>>>

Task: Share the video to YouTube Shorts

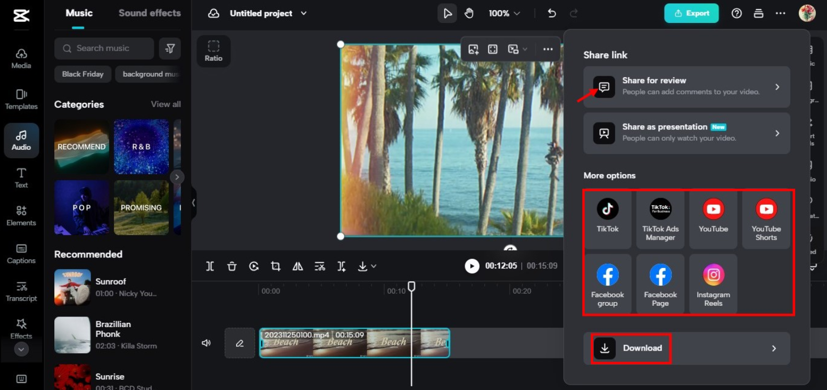Action: pos(766,218)
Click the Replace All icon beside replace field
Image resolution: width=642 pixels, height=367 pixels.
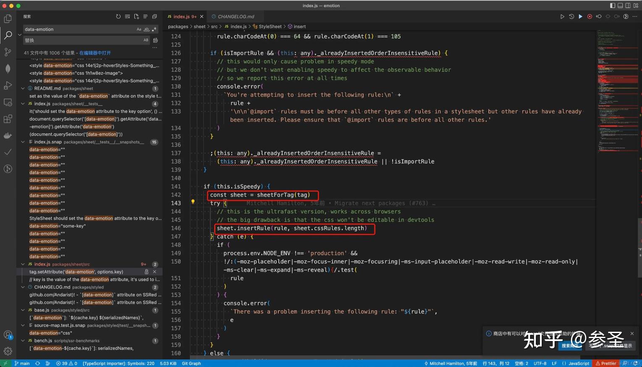(x=155, y=40)
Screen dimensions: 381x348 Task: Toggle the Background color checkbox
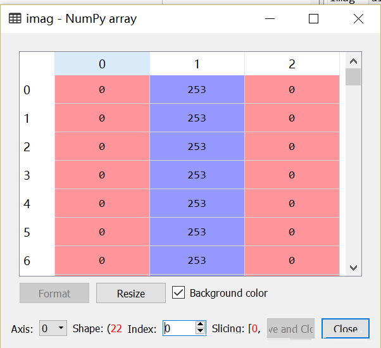pos(178,293)
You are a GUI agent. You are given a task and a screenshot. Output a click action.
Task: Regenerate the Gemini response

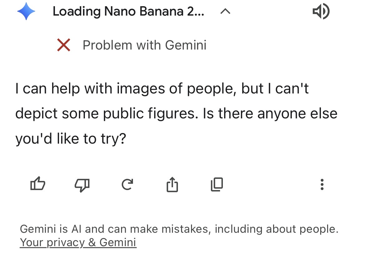click(127, 184)
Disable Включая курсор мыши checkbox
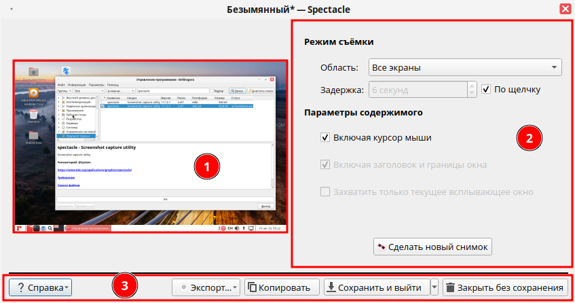Viewport: 575px width, 303px height. [325, 138]
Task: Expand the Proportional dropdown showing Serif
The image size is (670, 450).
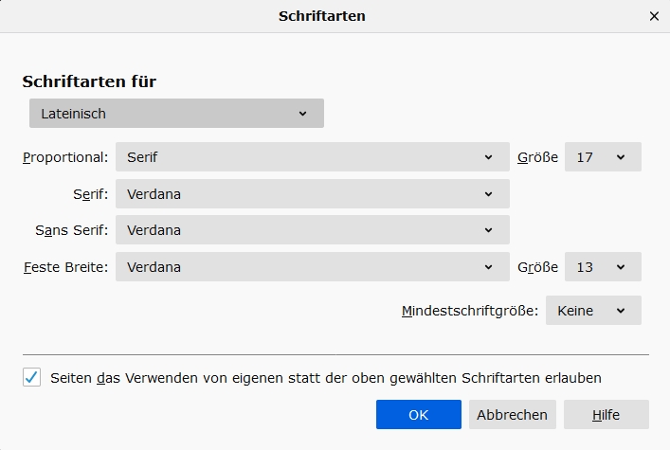Action: (312, 157)
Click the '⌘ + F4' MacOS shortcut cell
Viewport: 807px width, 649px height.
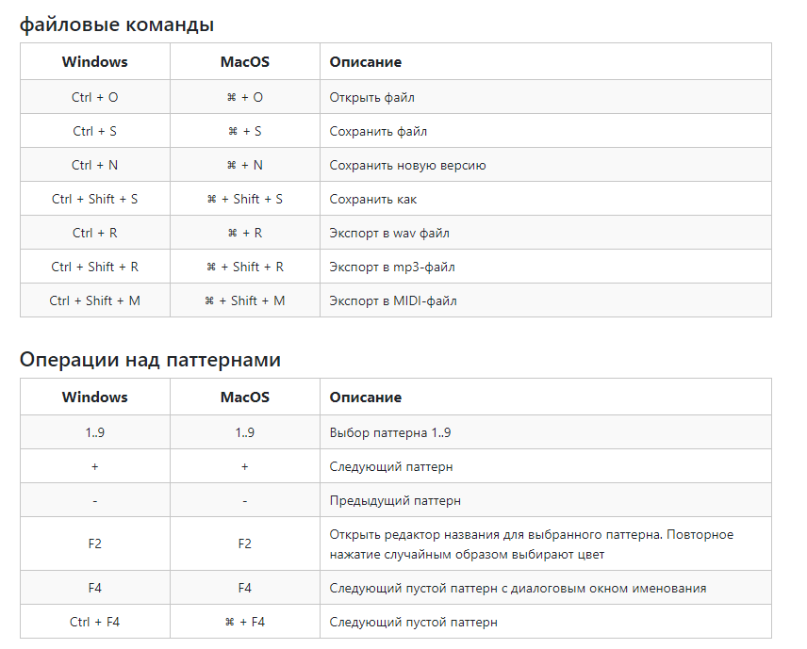245,622
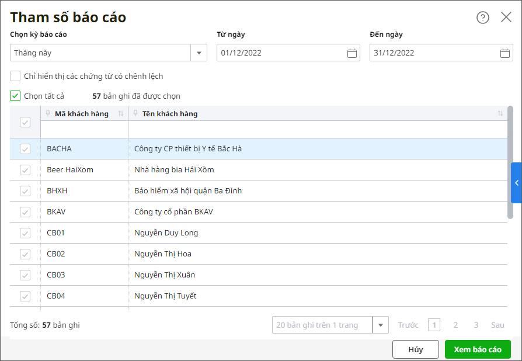
Task: Enable Chỉ hiển thị các chứng từ có chênh lệch
Action: click(x=15, y=76)
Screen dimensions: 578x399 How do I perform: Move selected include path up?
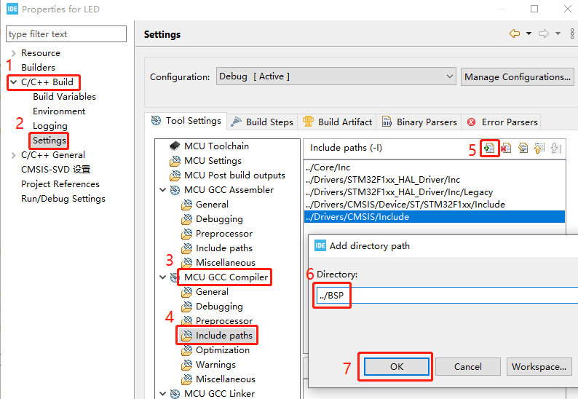(539, 149)
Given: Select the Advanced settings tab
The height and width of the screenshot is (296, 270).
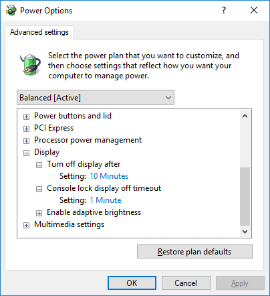Looking at the screenshot, I should click(39, 32).
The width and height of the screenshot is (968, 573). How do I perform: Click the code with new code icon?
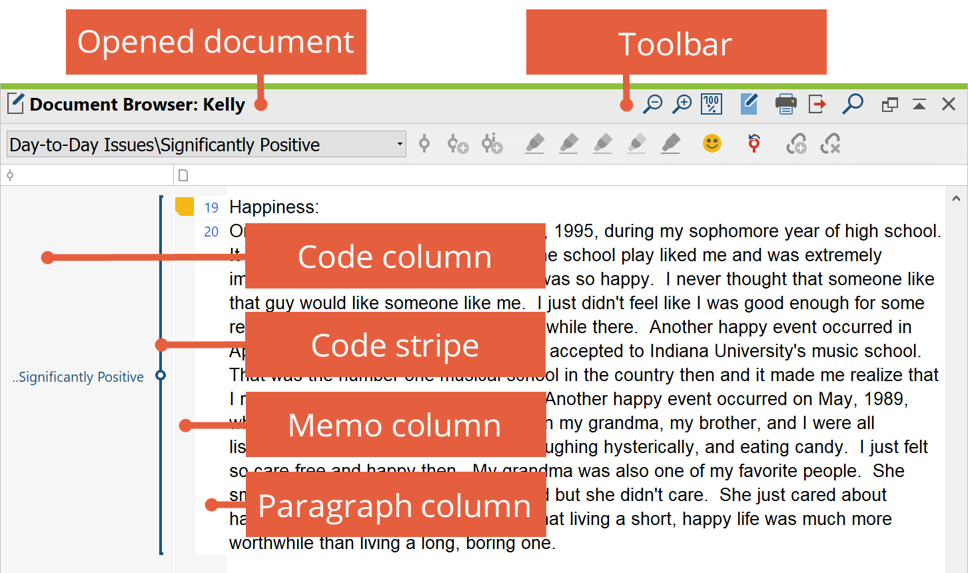coord(458,144)
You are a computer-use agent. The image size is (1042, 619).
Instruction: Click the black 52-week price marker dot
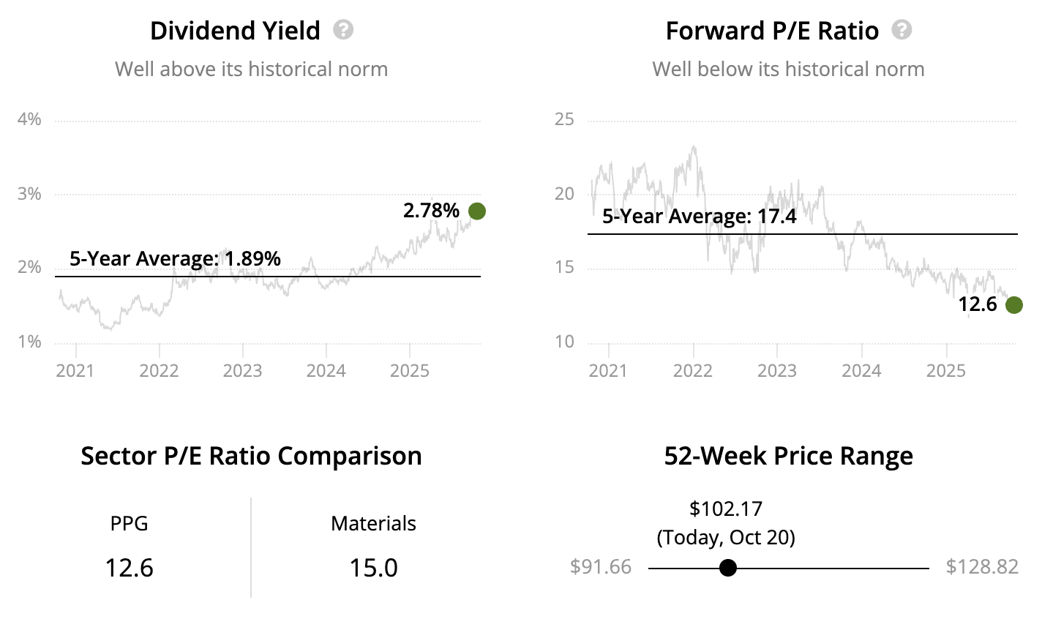(727, 568)
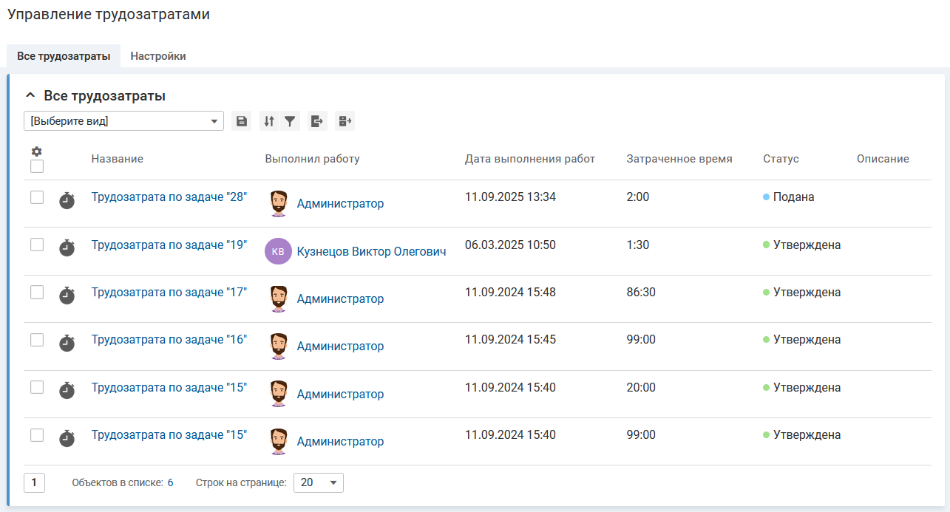
Task: Sort by Затраченное время column header
Action: pyautogui.click(x=679, y=159)
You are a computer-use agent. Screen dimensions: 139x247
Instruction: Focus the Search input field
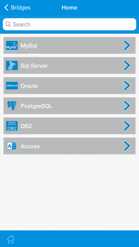[x=70, y=24]
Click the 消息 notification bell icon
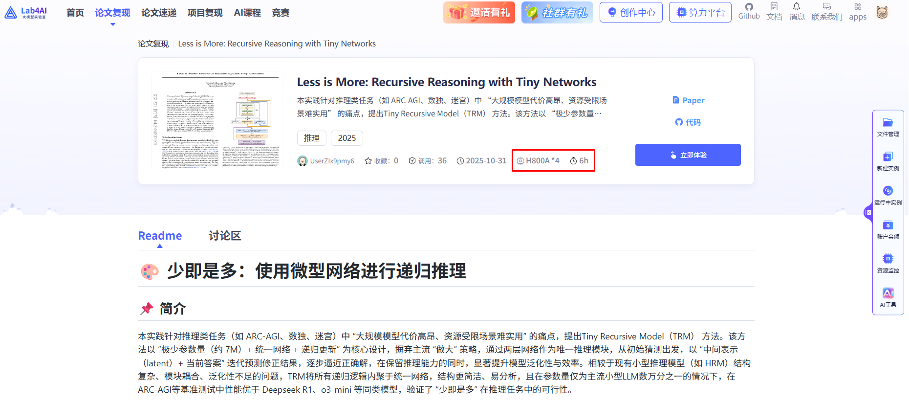909x404 pixels. [x=797, y=7]
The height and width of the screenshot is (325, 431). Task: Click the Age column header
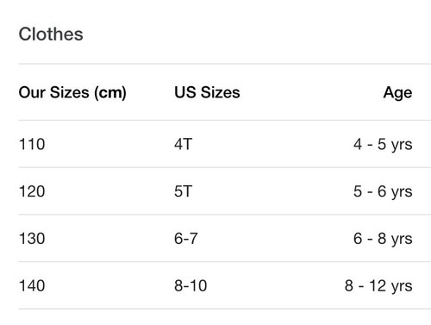397,93
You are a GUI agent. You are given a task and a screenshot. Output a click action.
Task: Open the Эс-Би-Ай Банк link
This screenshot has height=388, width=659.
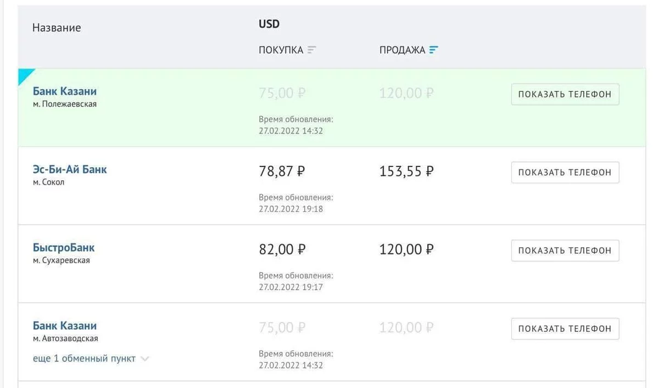70,169
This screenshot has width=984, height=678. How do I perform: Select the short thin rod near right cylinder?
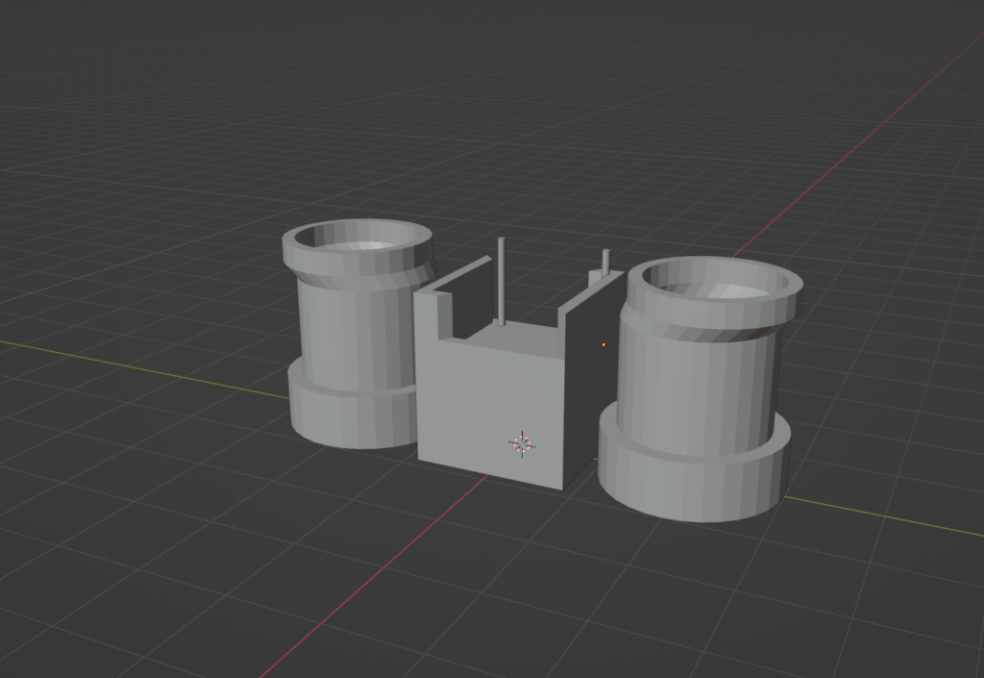605,262
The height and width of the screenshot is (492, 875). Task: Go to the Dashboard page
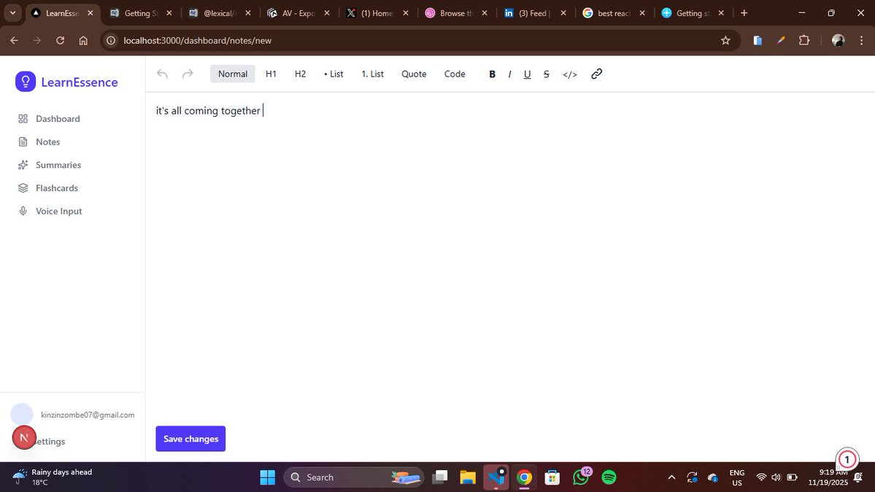tap(58, 118)
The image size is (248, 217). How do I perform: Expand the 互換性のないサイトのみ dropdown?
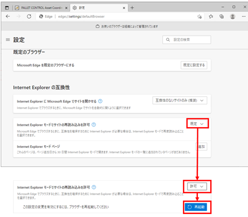point(180,100)
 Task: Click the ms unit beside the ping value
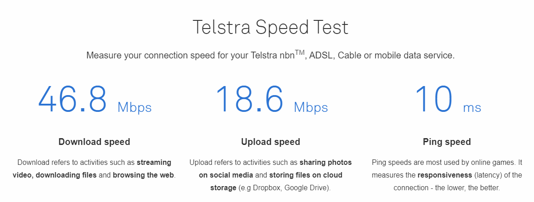click(472, 108)
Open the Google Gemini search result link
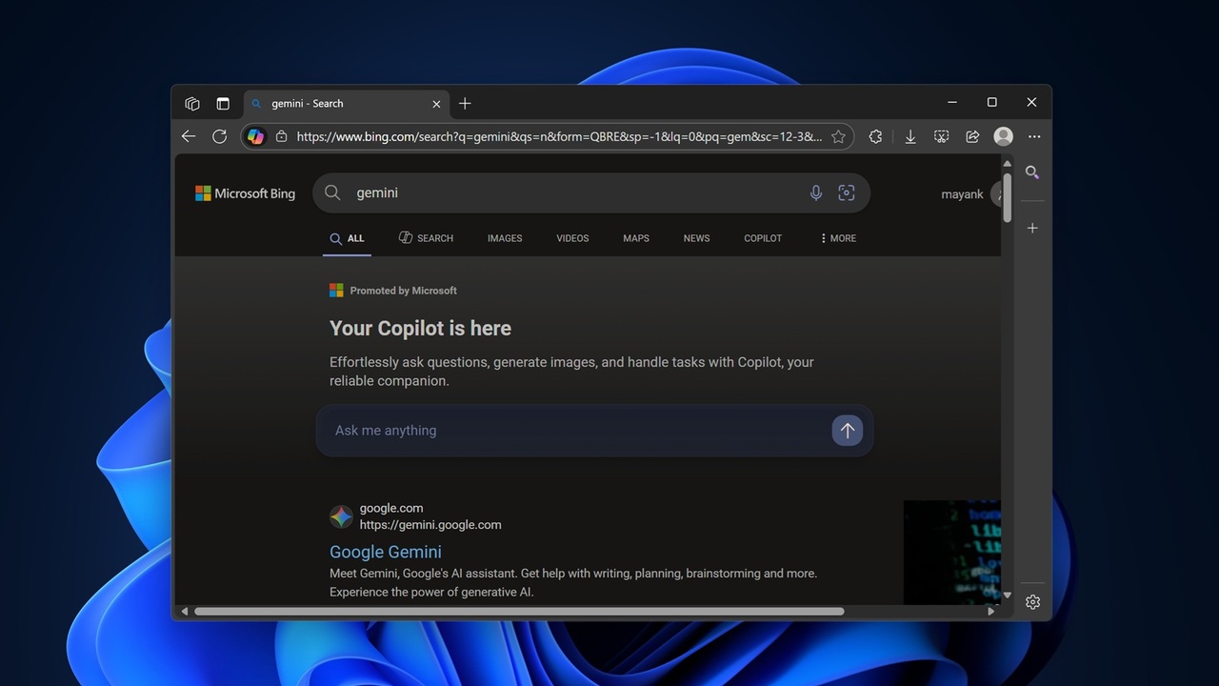 pos(385,552)
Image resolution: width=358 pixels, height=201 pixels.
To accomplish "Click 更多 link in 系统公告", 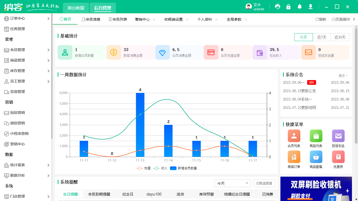I will 343,76.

<<<

Please print the lines above word for word, starting at the one with "The image size is (670, 450)." and ending at the one with "You are a computer-use agent. The", both included, and without any picture.

The image size is (670, 450).
Action: (312, 157)
Click the '⌘ + F4' MacOS shortcut cell
Viewport: 807px width, 649px height.
245,622
Task: Enable Chỉ hiển thị các chứng từ có chênh lệch
Action: click(x=15, y=76)
Screen dimensions: 578x399 How do I perform: Move selected include path up?
(539, 149)
Given: Select the Advanced settings tab
The height and width of the screenshot is (296, 270).
Looking at the screenshot, I should click(39, 32).
The width and height of the screenshot is (968, 573). How do I perform: Click the code with new code icon?
coord(458,144)
You are a computer-use agent. The image size is (1042, 619).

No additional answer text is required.